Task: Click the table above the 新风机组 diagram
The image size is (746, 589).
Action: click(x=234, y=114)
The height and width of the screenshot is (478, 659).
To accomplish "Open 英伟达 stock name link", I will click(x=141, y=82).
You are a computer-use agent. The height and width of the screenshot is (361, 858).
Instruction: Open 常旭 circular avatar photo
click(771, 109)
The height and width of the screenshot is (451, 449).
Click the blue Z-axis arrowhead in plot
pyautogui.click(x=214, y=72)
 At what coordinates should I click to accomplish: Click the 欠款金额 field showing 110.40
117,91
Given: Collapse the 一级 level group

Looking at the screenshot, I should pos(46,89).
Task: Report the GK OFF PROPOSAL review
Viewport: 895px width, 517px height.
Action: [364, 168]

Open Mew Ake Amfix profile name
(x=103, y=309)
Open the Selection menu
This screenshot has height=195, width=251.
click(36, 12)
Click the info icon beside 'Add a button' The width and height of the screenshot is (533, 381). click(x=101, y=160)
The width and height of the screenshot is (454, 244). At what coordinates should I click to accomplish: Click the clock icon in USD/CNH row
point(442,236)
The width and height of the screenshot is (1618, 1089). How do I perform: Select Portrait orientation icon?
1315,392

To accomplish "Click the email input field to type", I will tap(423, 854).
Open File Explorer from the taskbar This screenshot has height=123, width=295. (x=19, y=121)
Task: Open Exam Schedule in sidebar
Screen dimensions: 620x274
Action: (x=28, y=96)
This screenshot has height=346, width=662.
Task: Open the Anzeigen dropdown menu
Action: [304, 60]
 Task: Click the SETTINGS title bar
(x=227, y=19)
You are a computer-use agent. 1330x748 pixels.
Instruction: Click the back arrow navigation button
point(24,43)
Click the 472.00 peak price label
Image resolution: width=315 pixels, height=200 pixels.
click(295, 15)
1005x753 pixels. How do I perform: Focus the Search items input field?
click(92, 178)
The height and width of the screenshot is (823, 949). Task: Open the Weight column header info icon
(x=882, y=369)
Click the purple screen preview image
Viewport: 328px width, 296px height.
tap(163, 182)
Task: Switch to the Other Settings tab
---------------
Lines above that have "agent": copy each of them.

[RESPONSE AREA]:
You are a computer-use agent. The height and width of the screenshot is (361, 858).
You are a computer-use agent. 1330x748 pixels.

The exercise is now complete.